⟨

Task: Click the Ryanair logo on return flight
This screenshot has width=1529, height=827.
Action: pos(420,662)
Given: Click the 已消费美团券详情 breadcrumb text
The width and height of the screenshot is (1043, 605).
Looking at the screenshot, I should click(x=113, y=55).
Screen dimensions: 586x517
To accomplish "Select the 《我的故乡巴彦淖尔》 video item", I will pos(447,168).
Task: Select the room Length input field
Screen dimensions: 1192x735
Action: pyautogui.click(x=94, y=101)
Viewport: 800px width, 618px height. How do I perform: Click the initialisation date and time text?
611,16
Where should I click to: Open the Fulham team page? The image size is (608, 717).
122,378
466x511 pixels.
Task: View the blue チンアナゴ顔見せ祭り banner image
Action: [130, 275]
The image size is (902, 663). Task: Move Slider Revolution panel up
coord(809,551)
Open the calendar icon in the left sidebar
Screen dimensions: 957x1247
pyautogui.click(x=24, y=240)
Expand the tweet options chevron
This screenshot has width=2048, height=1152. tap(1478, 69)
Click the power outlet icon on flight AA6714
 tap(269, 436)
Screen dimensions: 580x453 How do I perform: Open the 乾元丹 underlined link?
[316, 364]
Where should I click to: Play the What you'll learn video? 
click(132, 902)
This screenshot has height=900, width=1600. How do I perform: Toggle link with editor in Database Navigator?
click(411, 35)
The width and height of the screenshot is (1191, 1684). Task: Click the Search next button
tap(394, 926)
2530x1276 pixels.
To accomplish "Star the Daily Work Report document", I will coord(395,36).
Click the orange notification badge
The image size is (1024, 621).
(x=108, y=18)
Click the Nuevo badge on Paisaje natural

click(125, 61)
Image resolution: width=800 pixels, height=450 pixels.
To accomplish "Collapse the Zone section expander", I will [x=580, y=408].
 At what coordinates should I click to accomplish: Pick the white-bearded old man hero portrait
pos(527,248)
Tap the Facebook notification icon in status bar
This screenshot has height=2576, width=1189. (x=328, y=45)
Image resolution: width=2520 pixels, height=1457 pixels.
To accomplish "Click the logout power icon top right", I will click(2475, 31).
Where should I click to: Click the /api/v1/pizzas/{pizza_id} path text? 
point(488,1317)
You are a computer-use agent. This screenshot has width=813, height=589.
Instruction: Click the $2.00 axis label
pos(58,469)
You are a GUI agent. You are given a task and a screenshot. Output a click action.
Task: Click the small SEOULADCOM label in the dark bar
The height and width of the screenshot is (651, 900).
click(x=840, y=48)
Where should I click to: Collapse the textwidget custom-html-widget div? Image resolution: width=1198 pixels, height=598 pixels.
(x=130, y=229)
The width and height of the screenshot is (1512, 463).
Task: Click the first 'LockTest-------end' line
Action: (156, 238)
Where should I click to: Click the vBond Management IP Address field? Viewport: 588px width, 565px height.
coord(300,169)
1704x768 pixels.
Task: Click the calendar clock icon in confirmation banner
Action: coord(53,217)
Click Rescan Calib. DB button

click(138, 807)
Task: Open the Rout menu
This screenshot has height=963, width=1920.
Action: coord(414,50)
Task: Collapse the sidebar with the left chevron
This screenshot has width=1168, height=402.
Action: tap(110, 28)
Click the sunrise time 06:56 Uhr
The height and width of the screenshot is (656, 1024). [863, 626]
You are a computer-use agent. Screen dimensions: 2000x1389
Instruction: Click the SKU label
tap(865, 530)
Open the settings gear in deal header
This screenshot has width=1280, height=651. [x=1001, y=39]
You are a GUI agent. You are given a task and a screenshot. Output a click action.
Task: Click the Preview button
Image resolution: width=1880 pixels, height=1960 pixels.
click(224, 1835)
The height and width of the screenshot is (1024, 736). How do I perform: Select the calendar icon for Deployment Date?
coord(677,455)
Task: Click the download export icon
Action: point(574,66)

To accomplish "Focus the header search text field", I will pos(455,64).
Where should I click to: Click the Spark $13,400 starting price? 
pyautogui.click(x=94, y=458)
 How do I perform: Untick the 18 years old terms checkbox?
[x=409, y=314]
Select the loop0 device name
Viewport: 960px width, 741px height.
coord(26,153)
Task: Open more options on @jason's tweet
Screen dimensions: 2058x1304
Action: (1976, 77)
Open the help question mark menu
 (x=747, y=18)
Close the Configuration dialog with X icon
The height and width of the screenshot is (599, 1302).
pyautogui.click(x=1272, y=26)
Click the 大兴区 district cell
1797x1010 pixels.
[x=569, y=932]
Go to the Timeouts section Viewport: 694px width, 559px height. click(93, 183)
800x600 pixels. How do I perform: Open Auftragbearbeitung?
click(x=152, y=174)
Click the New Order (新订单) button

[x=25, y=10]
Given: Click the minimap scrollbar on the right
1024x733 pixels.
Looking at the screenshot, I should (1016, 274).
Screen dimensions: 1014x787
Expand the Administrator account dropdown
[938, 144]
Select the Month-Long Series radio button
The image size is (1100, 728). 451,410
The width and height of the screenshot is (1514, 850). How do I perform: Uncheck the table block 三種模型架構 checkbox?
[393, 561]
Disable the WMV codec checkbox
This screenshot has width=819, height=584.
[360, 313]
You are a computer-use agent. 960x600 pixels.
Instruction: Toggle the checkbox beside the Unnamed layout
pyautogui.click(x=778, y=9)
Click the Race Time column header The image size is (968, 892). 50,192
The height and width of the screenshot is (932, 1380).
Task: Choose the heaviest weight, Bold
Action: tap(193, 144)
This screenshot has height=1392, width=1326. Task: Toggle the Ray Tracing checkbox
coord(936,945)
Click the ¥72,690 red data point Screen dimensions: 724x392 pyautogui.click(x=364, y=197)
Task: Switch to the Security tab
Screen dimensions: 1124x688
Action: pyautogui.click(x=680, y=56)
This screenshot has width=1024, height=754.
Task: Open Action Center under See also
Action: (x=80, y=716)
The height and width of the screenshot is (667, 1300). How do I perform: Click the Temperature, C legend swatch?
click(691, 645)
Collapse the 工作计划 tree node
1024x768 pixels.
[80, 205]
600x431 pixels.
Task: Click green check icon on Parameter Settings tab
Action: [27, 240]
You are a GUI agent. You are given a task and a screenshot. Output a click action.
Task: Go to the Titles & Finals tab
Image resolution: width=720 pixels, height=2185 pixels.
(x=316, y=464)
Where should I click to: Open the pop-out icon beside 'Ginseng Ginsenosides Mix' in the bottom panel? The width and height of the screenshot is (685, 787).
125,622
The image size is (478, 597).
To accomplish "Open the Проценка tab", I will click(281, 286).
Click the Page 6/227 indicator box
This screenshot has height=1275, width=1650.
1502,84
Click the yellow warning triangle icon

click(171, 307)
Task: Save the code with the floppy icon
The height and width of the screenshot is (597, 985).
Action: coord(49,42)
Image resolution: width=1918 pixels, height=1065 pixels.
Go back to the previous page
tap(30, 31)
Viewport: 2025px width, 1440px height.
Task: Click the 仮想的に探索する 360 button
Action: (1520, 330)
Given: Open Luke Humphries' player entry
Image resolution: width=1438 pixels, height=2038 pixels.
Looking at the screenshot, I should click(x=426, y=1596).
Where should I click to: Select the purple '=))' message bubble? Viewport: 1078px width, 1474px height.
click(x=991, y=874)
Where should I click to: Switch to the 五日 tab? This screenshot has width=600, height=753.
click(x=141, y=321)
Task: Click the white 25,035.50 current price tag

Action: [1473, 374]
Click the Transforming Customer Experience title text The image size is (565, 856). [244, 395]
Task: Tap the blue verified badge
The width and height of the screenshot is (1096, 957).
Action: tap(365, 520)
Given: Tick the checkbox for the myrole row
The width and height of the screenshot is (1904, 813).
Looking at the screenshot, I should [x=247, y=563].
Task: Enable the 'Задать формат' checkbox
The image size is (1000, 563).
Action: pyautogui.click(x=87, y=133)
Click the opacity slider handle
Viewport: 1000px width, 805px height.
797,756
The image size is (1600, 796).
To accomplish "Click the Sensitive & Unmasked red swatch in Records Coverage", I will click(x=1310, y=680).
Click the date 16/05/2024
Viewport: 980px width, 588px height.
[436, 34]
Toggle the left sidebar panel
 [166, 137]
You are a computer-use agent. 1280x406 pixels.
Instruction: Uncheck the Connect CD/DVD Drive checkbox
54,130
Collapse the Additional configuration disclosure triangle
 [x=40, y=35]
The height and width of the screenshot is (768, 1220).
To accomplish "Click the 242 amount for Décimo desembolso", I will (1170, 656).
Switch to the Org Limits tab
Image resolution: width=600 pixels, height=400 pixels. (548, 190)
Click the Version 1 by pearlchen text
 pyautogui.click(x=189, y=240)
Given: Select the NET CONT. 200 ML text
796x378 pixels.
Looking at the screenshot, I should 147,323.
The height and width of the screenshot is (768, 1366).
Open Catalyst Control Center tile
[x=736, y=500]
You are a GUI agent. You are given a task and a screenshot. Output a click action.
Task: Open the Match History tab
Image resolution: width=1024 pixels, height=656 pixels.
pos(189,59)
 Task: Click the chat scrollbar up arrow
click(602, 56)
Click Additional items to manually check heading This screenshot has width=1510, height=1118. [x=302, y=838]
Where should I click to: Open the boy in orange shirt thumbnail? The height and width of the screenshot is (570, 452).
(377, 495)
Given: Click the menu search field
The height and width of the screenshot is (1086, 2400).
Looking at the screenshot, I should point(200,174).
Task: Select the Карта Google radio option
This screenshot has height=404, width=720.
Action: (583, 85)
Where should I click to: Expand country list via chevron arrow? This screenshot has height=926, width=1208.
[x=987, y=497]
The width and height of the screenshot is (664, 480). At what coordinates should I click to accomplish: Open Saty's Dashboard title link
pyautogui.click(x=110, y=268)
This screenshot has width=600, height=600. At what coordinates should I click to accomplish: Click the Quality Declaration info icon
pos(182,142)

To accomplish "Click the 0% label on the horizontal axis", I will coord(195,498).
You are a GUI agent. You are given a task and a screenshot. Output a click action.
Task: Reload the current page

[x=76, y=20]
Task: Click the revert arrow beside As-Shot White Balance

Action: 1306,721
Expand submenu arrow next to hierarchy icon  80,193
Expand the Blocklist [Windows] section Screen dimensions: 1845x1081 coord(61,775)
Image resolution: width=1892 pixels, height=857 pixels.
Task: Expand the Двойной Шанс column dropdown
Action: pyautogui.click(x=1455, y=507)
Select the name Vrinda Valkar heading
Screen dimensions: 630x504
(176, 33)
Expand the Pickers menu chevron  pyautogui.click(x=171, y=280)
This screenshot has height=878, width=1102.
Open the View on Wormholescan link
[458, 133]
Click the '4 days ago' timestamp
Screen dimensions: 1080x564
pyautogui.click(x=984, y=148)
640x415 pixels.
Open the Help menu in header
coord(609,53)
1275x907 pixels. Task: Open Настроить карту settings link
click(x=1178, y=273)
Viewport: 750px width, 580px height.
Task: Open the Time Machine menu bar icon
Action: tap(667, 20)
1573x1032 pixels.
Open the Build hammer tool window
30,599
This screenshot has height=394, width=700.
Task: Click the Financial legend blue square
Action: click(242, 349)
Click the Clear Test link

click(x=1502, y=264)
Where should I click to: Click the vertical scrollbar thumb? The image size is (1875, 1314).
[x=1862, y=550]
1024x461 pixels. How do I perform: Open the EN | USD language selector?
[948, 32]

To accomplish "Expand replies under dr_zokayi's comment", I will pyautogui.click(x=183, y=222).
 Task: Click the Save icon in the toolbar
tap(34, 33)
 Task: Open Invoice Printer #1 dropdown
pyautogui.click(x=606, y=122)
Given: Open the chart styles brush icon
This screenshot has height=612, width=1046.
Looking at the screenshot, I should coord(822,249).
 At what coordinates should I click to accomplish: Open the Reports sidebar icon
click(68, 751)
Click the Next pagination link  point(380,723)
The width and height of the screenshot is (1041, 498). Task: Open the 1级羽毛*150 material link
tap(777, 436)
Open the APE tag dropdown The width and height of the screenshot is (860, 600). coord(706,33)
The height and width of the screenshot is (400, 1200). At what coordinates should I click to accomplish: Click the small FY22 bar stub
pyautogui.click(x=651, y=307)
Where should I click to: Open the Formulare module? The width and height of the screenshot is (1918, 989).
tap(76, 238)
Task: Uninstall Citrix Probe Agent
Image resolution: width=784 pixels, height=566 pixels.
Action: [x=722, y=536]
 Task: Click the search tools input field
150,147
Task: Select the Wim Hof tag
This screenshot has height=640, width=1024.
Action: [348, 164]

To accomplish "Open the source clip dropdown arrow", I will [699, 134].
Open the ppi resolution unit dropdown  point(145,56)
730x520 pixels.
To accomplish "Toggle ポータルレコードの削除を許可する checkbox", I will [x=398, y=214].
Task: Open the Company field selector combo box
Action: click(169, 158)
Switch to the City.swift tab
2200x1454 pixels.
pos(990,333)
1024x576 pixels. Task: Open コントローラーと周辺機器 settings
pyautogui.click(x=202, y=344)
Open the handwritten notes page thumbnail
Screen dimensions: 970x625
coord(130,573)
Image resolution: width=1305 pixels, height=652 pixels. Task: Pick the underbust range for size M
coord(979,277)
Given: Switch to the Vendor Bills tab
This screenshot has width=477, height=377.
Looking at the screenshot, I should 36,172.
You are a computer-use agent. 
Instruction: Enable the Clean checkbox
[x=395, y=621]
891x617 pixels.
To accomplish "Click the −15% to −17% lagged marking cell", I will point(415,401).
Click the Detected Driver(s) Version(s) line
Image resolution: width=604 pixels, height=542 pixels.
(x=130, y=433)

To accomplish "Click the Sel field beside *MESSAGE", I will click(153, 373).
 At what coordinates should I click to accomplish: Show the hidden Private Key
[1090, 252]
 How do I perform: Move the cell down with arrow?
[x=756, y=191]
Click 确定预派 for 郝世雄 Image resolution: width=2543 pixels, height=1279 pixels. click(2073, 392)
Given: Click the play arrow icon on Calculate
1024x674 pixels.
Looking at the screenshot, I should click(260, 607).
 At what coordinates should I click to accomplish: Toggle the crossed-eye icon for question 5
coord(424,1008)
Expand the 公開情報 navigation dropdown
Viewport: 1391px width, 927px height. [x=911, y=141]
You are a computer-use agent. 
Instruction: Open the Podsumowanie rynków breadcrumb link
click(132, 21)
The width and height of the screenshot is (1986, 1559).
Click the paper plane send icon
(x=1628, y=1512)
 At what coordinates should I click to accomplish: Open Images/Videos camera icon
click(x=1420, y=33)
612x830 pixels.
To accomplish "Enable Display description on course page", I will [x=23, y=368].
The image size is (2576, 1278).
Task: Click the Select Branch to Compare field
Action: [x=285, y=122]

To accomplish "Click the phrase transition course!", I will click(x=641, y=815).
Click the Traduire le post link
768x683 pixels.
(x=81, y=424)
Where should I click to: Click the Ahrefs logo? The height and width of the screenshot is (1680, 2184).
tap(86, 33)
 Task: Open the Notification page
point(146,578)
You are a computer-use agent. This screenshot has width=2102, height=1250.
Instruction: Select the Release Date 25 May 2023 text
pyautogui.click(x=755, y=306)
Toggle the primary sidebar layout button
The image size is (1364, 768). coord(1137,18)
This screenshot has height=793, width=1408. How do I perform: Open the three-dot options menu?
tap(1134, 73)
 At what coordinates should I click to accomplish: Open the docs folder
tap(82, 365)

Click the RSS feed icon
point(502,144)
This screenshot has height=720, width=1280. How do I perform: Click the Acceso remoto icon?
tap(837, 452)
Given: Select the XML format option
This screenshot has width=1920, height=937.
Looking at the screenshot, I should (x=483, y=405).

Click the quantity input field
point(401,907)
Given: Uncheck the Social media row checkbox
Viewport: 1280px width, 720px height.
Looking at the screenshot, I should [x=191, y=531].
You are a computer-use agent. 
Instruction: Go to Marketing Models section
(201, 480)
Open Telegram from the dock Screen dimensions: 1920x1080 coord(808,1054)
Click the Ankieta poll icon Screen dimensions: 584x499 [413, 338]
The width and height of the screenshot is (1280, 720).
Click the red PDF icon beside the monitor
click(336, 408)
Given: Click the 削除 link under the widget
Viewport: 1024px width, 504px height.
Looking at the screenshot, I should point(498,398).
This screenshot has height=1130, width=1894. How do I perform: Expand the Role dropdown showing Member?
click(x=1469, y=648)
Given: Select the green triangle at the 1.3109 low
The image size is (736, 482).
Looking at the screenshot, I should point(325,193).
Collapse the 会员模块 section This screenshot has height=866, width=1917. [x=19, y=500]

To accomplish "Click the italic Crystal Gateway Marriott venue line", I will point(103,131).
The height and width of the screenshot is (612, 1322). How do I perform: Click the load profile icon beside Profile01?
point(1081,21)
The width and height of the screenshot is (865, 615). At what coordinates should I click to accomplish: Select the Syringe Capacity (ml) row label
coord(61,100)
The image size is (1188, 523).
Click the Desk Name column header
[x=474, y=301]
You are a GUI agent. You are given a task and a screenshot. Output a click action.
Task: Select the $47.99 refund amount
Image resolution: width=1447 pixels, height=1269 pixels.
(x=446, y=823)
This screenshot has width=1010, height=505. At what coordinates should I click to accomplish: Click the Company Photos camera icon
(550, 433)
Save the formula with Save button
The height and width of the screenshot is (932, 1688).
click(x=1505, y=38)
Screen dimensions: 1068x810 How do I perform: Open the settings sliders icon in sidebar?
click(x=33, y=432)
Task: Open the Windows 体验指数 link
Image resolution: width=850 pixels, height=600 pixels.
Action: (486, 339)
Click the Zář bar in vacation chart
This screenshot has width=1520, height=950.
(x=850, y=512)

⟩

- [Exercise requirements]:
Reproduce the data verbatim, beginning at the line that contains "Switch to the Org Limits tab" and stopping after the line that contains "Looking at the screenshot, I should 147,323.".

- [Problem solution]:
Switch to the Org Limits tab
Image resolution: width=600 pixels, height=400 pixels. (548, 190)
Click the Version 1 by pearlchen text
 pyautogui.click(x=189, y=240)
Given: Select the NET CONT. 200 ML text
796x378 pixels.
Looking at the screenshot, I should 147,323.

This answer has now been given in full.